Based on his own life story, writer and director Adewale Akinnuoye-Agbaje’s FARMING charts the extraordinary journey of a young fostered Nigerian boy who, struggling to find an identity, falls in with a skinhead gang in 1980’s England.

 

 

At six weeks old, Enitan (Zephan Amissah) is left in the care of a white working-class family in the dock-town of Tilbury, in Essex. His new surrogate mother, Ingrid (Kate Beckinsale), makes for a complex, but dubious foster parent.

 

Unsure of his place in the world, and lacking a mother’s love, desperate to belong the teenage Enitan (Damson Idris) spirals into self-destruction, falling in with a local skinhead gang led by Levi (John Dagleish).

 

 

When all seems lost, a sympathetic teacher, Miss Dapo (Gugu Mbatha-Raw), offers him one last shot at redemption.
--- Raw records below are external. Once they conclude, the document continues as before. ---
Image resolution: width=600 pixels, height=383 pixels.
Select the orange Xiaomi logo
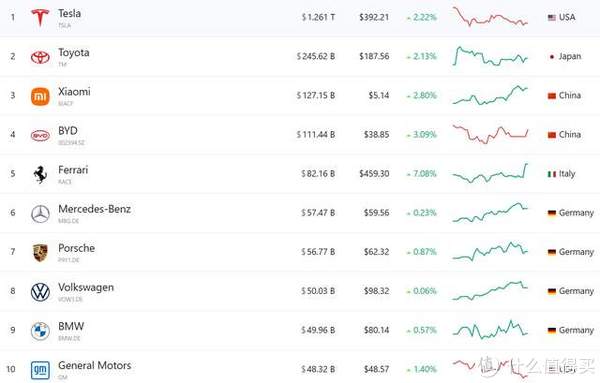pos(40,96)
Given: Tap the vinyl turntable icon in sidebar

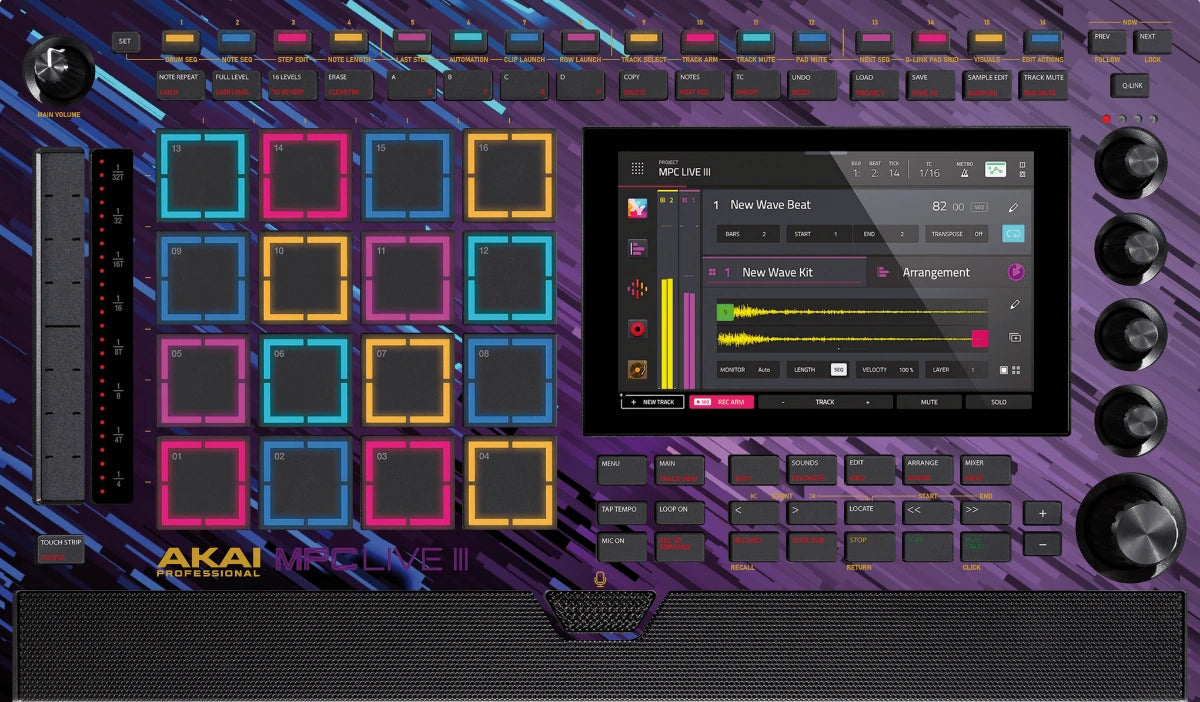Looking at the screenshot, I should point(637,369).
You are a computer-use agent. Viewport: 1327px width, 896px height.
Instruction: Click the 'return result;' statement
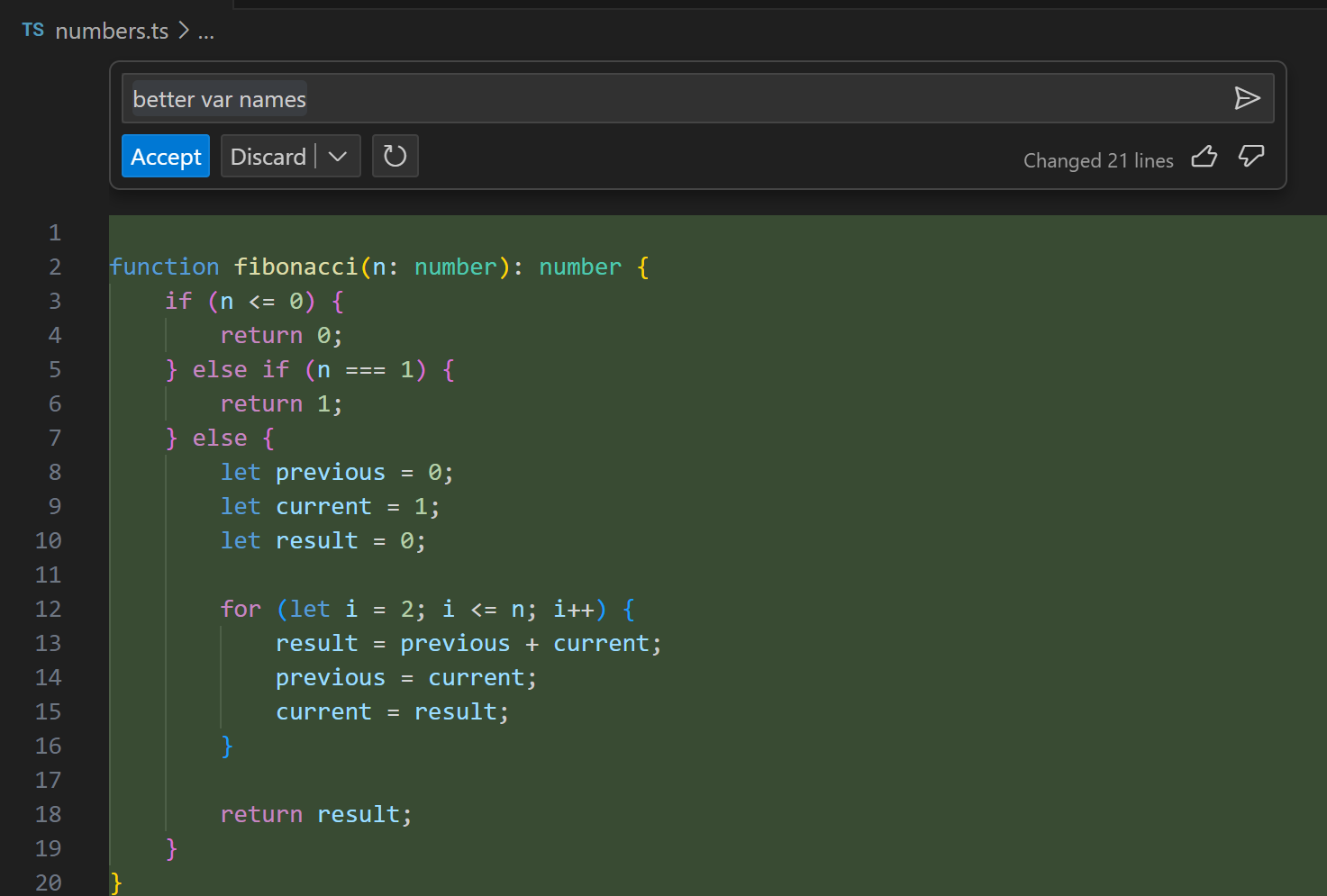coord(315,813)
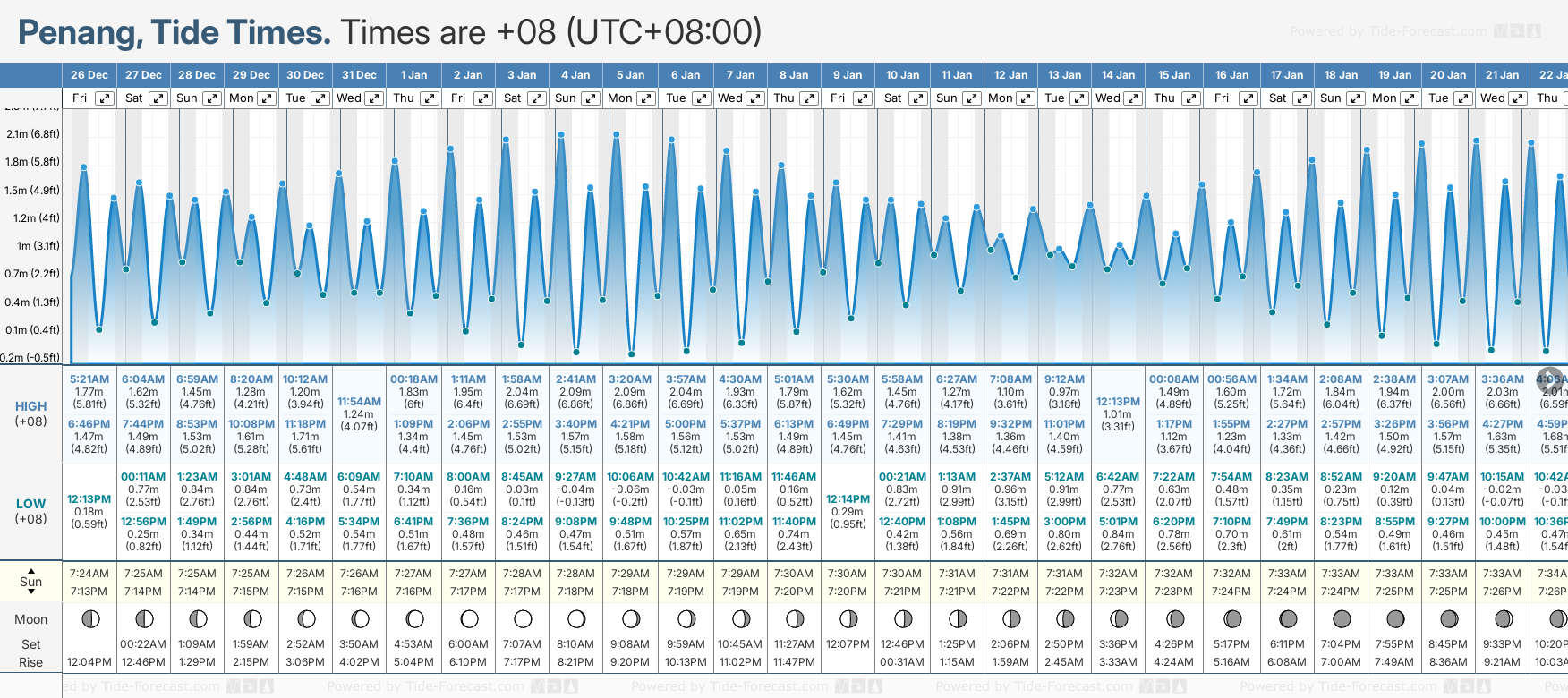Click the Sun row label with arrows

31,582
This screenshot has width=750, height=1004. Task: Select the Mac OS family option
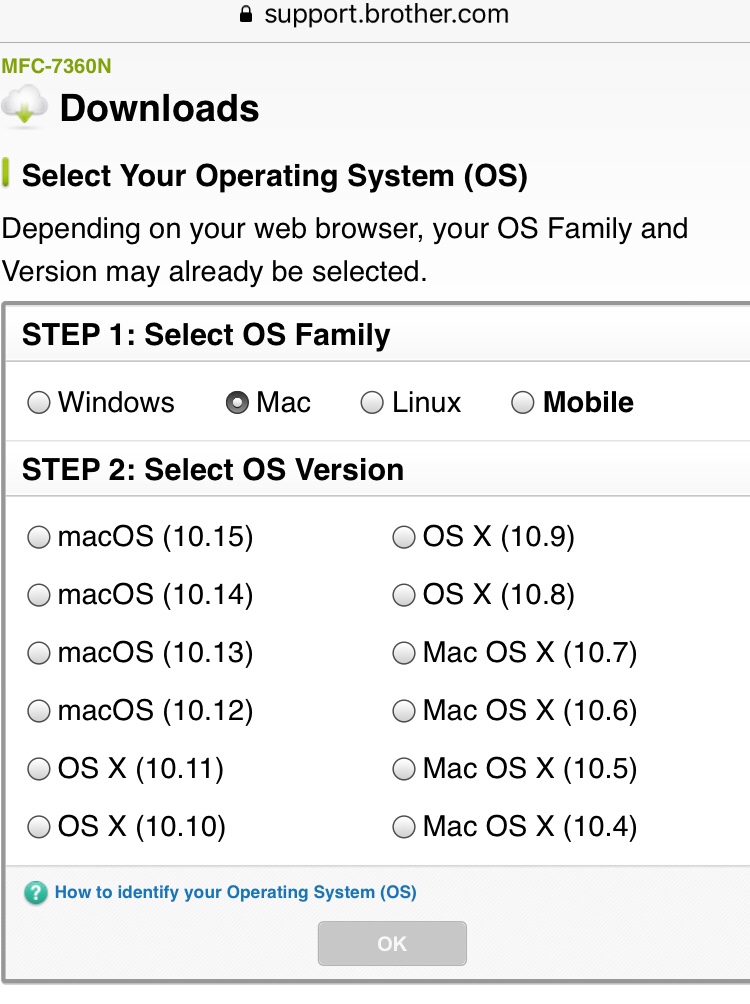pyautogui.click(x=238, y=403)
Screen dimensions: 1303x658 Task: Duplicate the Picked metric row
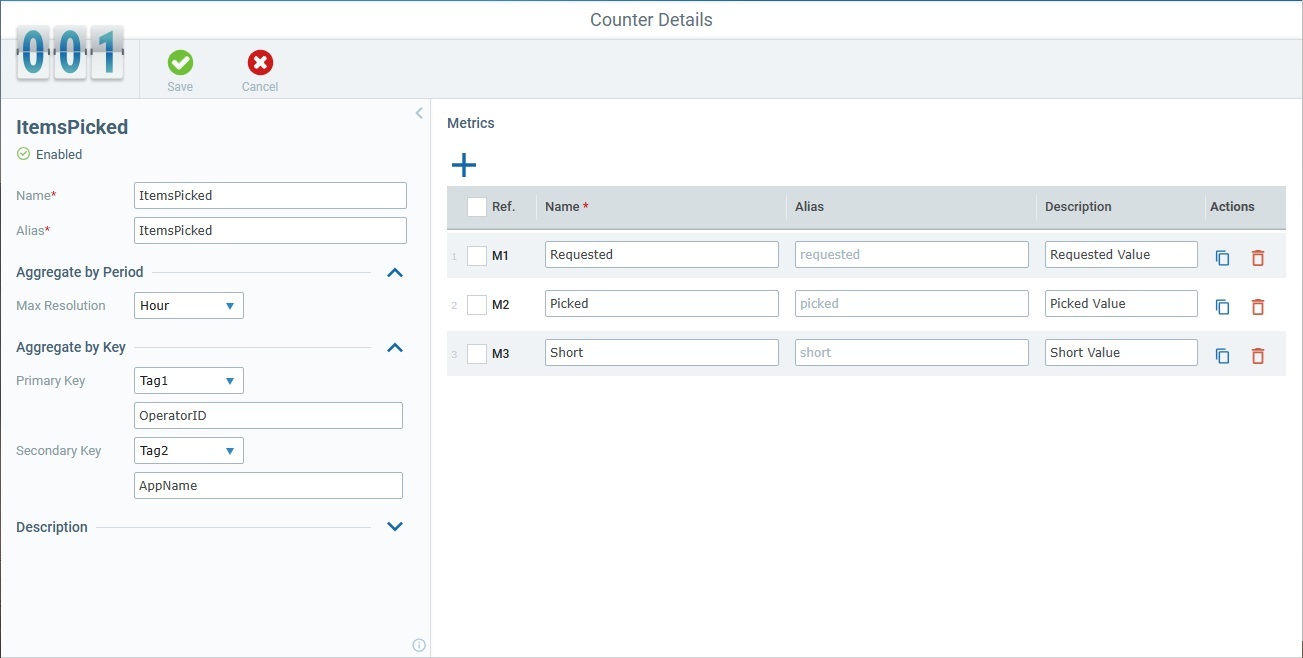pos(1222,306)
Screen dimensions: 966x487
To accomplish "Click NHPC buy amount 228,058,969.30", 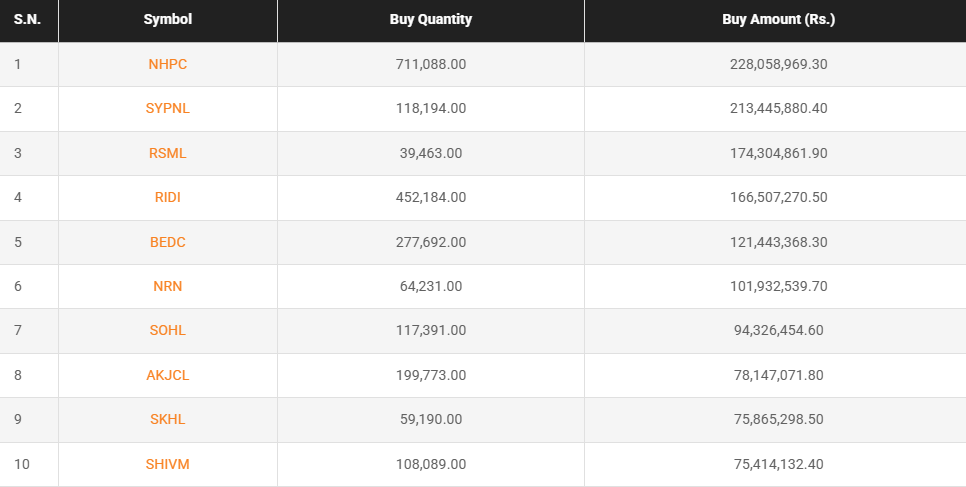I will click(778, 64).
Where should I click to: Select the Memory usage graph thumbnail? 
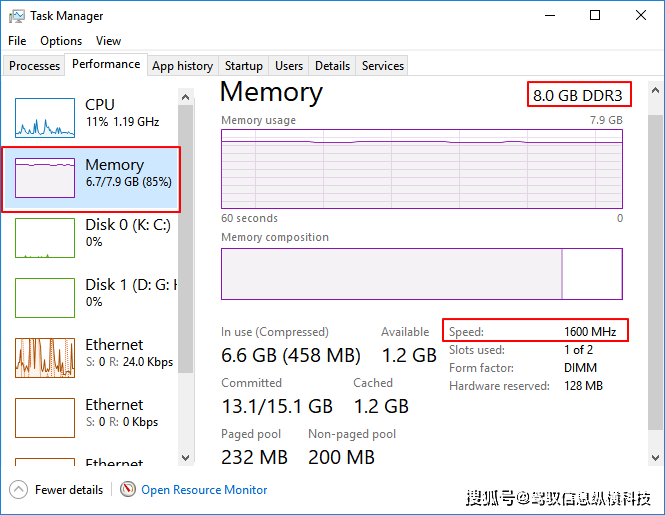click(45, 177)
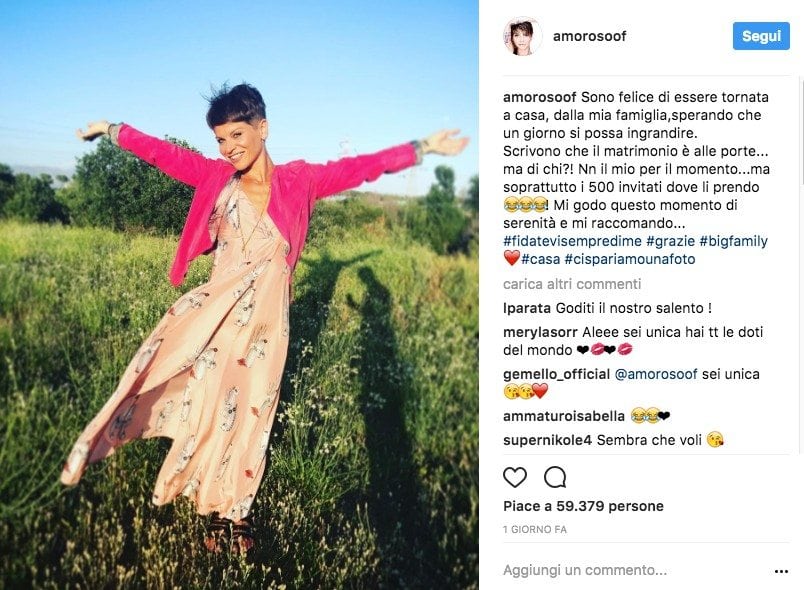
Task: Open gemello_official commenter profile
Action: pyautogui.click(x=556, y=374)
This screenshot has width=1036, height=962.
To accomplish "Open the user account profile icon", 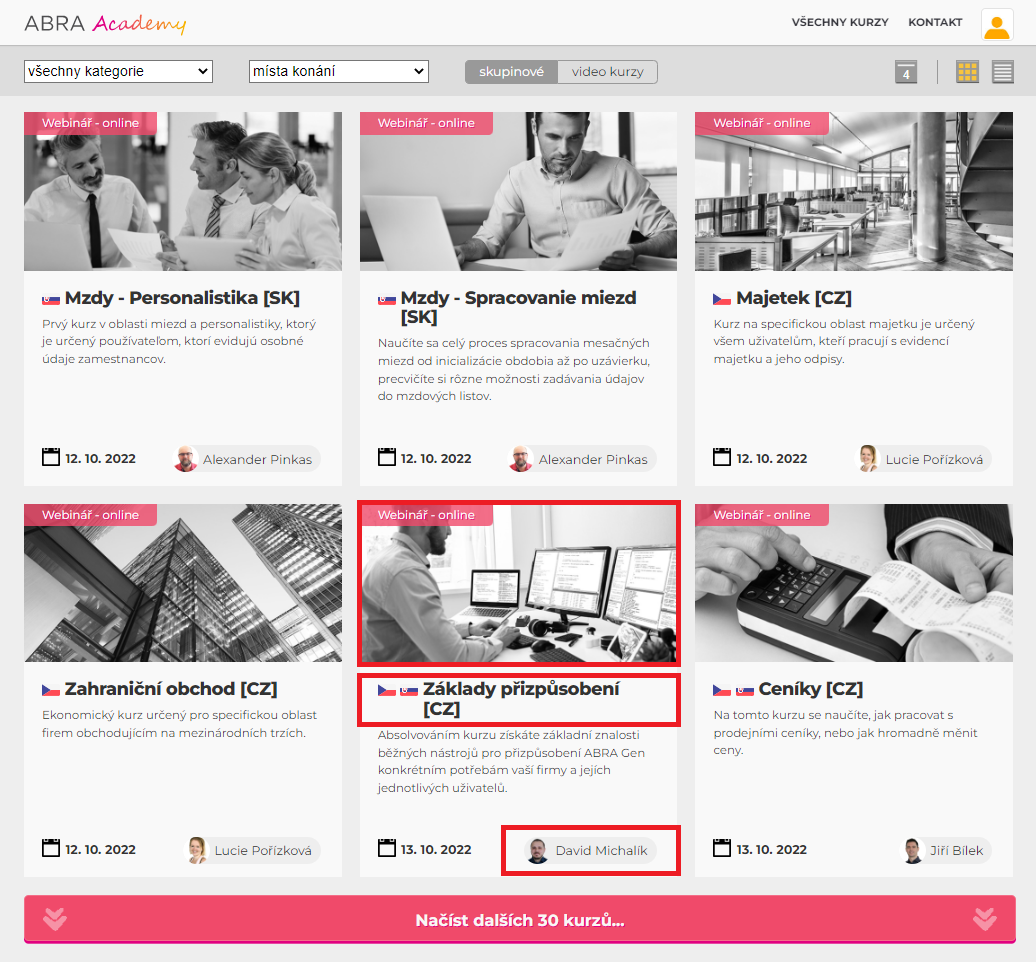I will [x=996, y=24].
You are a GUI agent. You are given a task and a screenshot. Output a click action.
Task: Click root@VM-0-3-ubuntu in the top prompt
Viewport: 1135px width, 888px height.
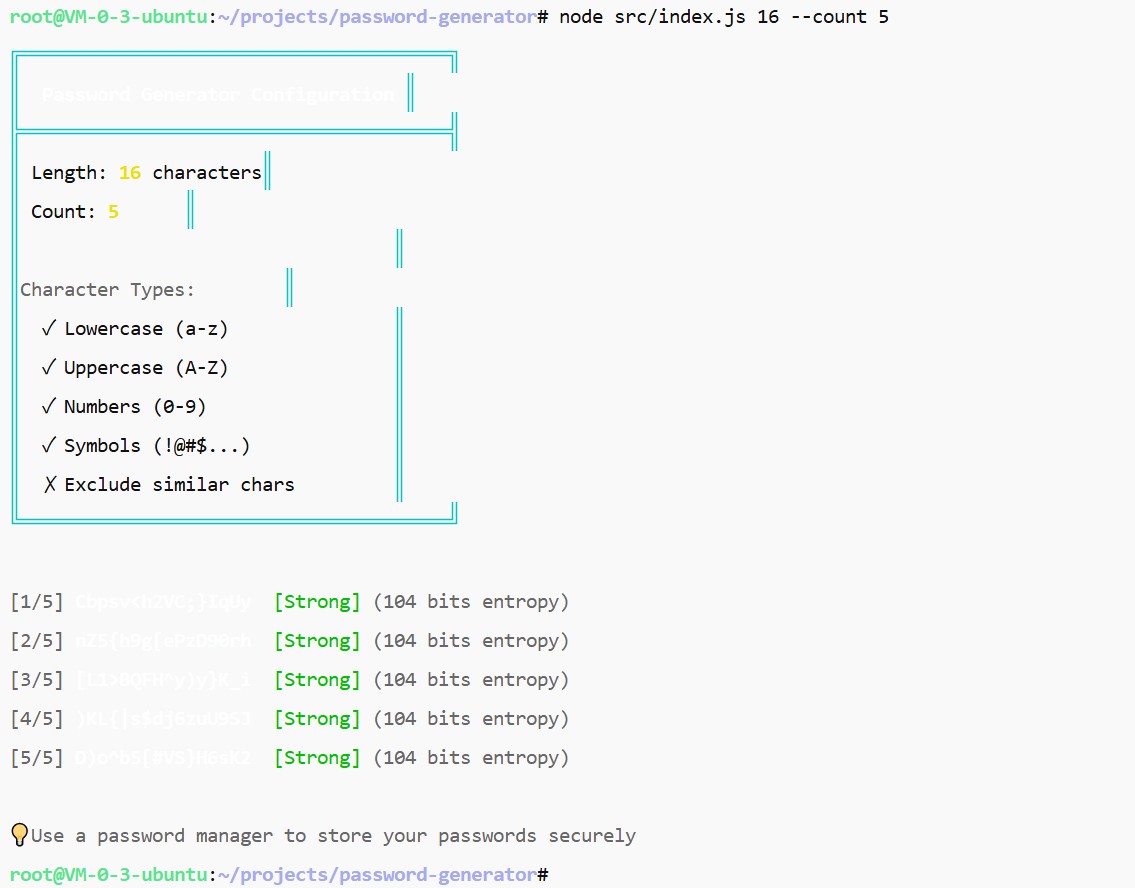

Told with brutal honesty, FARMING is an unflinching autobiographical portrait of a young man who must battle the odds and realise that, in a world of hate, his toughest battle will be learning to love himself.

 

 

DIRECTOR STATEMENT

“In 1967, when I was six weeks old, my Nigerian parents left me in the care of an impoverished gypsy family in the south east of England in the slum docking town of Tilbury in Essex. My Nigerian father was studying law less than an hour away, but I wasn’t to see my parents again until I was eight-years-old.

 

 

It was important for me to share my experience as a black child growing up in Britain through this extraordinary phenomenon known as ‘farming’ – the practice that Nigerian Immigrants would carry out in order to survive and build their lives, by having their newly-borns fostered out to white working-class families. We were in effect the first black British generation of immigrant children to be born on British soil.

 

 

Skinheads first emerged in the working-class neighbourhoods of London. Despite the fact that Skinheads would later be linked to neo-Nazi groups and fascists, their origins were more inclusive. Much like the newly established immigrant communities, Skinheads belonged to a disenfranchised section of society, often living alongside Afro-Caribbean communities, which exposed them to reggae and ska music. This led to a cultural exchange that is still in the DNA of Skinhead culture, even though most modern far-right Skinheads in the US and UK would reject this notion.

 

 

By the 1970s things changed as Skinheads became synonymous with extreme nationalist, racist, and anti-immigration attitudes. Akinnuoye-Agbaje recalls: “Living in Tilbury at that time, as a young African boy, was a harrowing experience and one which rendered me the permanent target of racist attacks.”

 

Film is due for release October 2019.